* **Exercice 1**
Répondez aux questions suivantes à partir de l'extrait de décision de justice ci-dessous :
(a) À quelle date ont eu lieu les débats en audience publique ?
(b) Quelle chambre de la Cour de cassation a rendu la décision ?
(c) Quelle somme globale les demandeurs sont-ils condamnés à payer au titre de l'article 700 ?

╭─ Extrait du document

Le dossier a été communiqué au procureur général.
Sur le rapport de Mme Andrich, conseiller, les observations écrites de la SCP Boutet et Hourdeaux, avocat de M. P..., Mme C... et de la société Les Minots de Marseille, de la SCP Spinosi, avocat de MM. U..., M. A... et de Mme Y... , après débats en l'audience publique du 9 mars 2021 où étaient présents M. Chauvin, président, Mme Andrich, conseiller rapporteur, M. Echappé, conseiller doyen, et Mme Berdeaux, greffier de chambre,
la troisième chambre civile de la Cour de cassation, composée des président et conseillers précités, après en avoir délibéré conformément à la loi, a rendu la présente décision.
1. Les moyens de cassation annexés, qui sont invoqués à l'encontre de la décision attaquée, ne sont manifestement pas de nature à entraîner la cassation.
2. En application de l'article 1014, alinéa 1er, du code de procédure civile, il n'y a donc pas lieu de statuer par une décision spécialement motivée sur ce pourvoi.
EN CONSÉQUENCE, la Cour :
REJETTE le pourvoi ;
Condamne M. P..., Mme C... et la société Les Minots de Marseille aux dépens ;
En application de l'article 700 du code de procédure civile, rejette la demande formée par M. P..., Mme C... et la société Les Minots de Marseille et les condamne à payer MM. U..., M. A... et Mme Y... la somme globale de 3 000 euros ; Ainsi décidé par la Cour de cassation, troisième chambre civile, et prononcé par le président en son audience publique du huit avril deux mille vingt et un. MOYENS ANNEXES à la présente décision
Moyens produits par la SCP Boutet et Hourdeaux, avocat aux Conseils, pour M. P..., Mme C... et la société Les Minots de Marseille.

╰─
╭─ Données d'entrée

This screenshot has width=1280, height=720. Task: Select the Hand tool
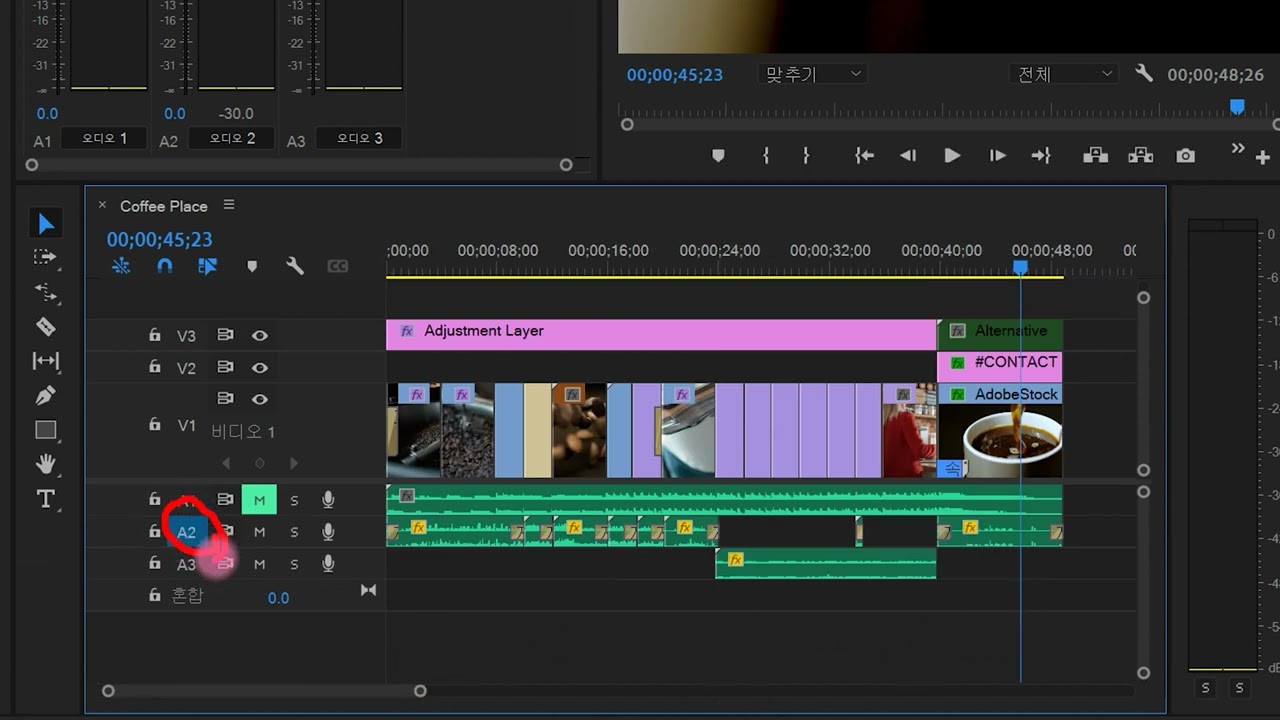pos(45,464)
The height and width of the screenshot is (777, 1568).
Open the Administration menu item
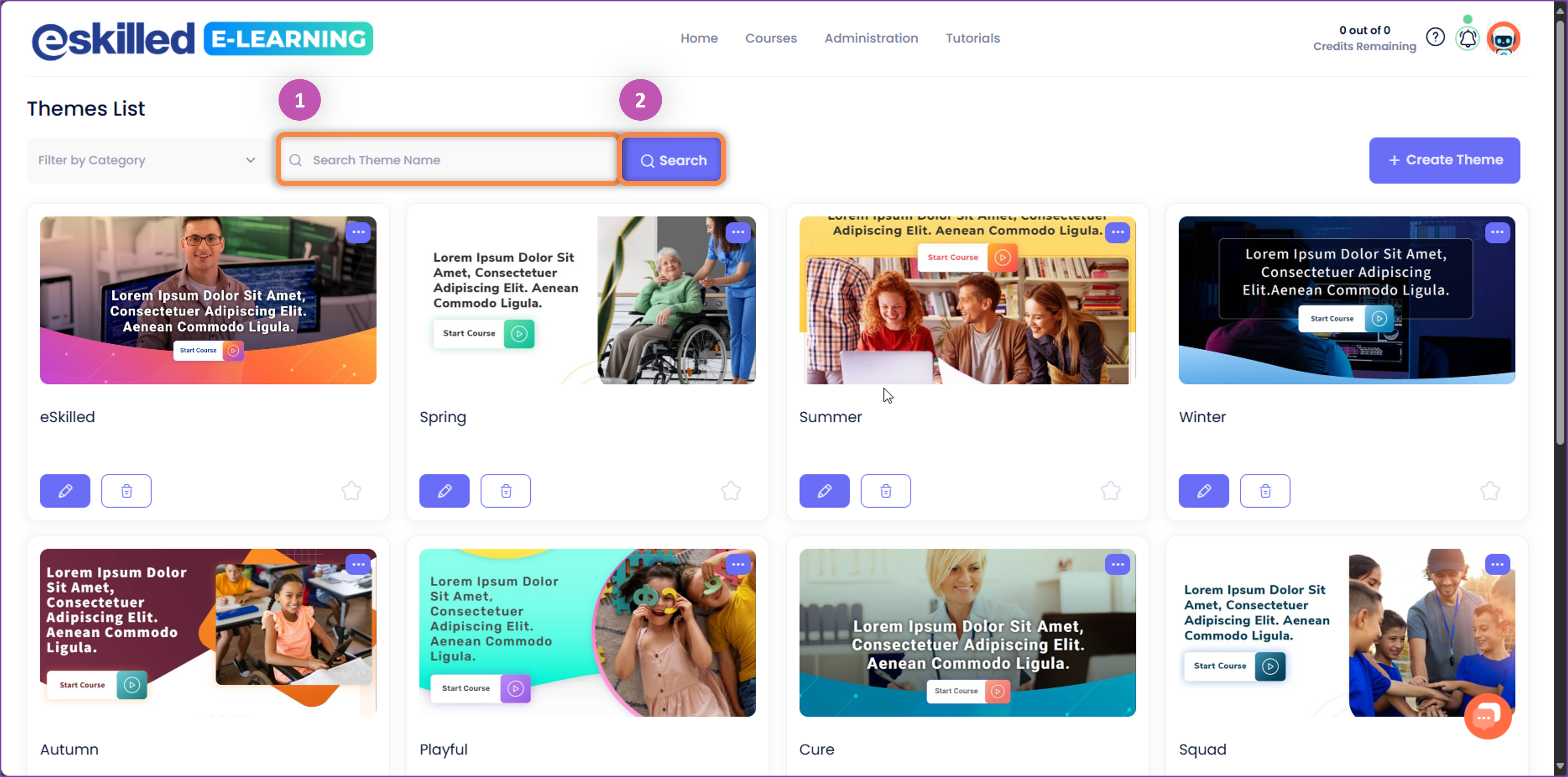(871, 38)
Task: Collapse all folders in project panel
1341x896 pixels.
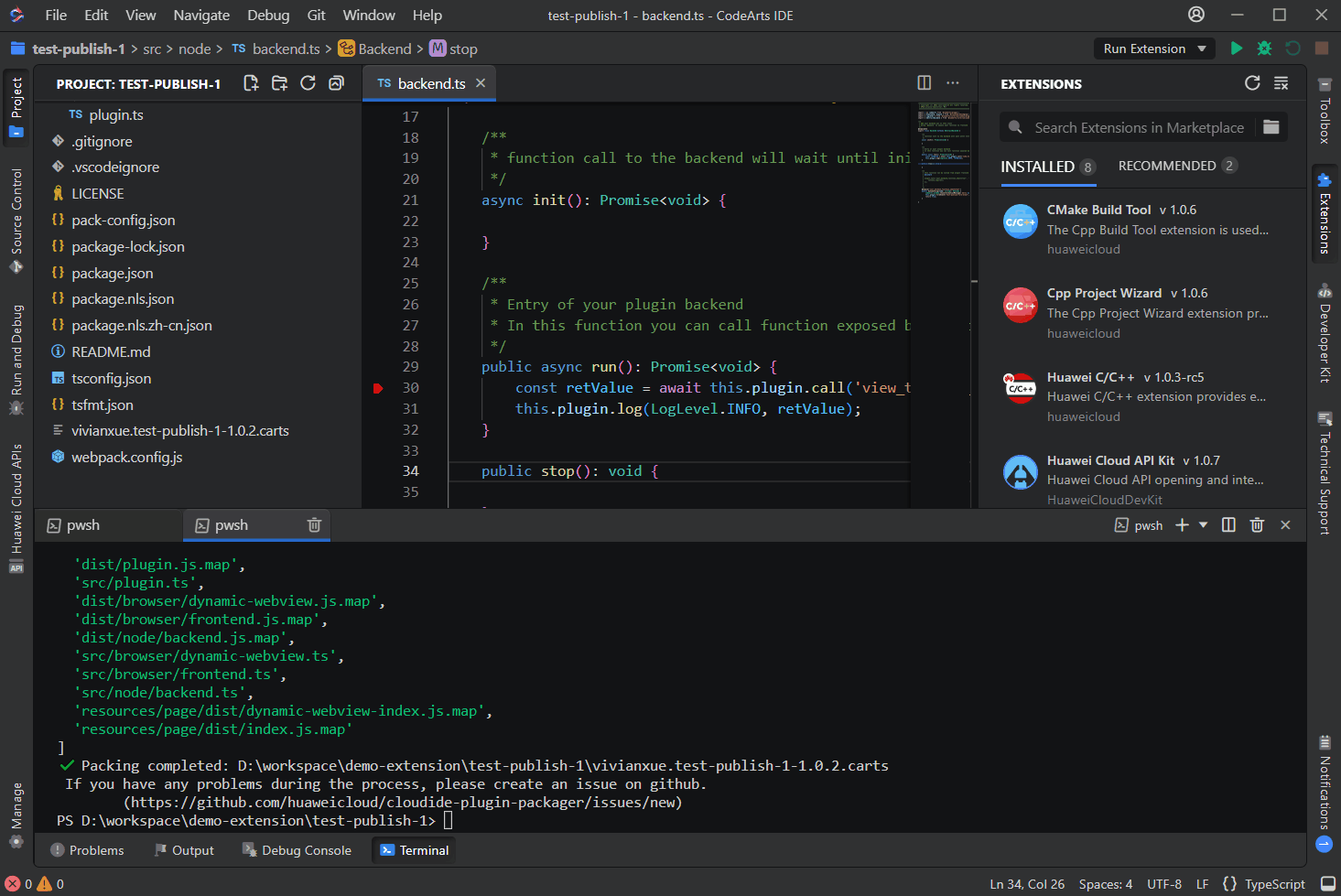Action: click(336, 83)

╰─

* **Exercice 2**
Reproduisez à l'identique toutes les lignes des enregistrements ci-dessus, sans les images, s'il vous plaît.

* **Corrigé 1**
(a) Le 9 mars 2021.
(b) La troisième chambre civile.
(c) 3 000 euros.

* **Corrigé 2**
This screenshot has width=1280, height=720. Task: Select the Hand tool
pos(45,464)
The height and width of the screenshot is (777, 1568).
Open the Administration menu item
(871, 38)
Task: Collapse all folders in project panel
1341x896 pixels.
Action: click(336, 83)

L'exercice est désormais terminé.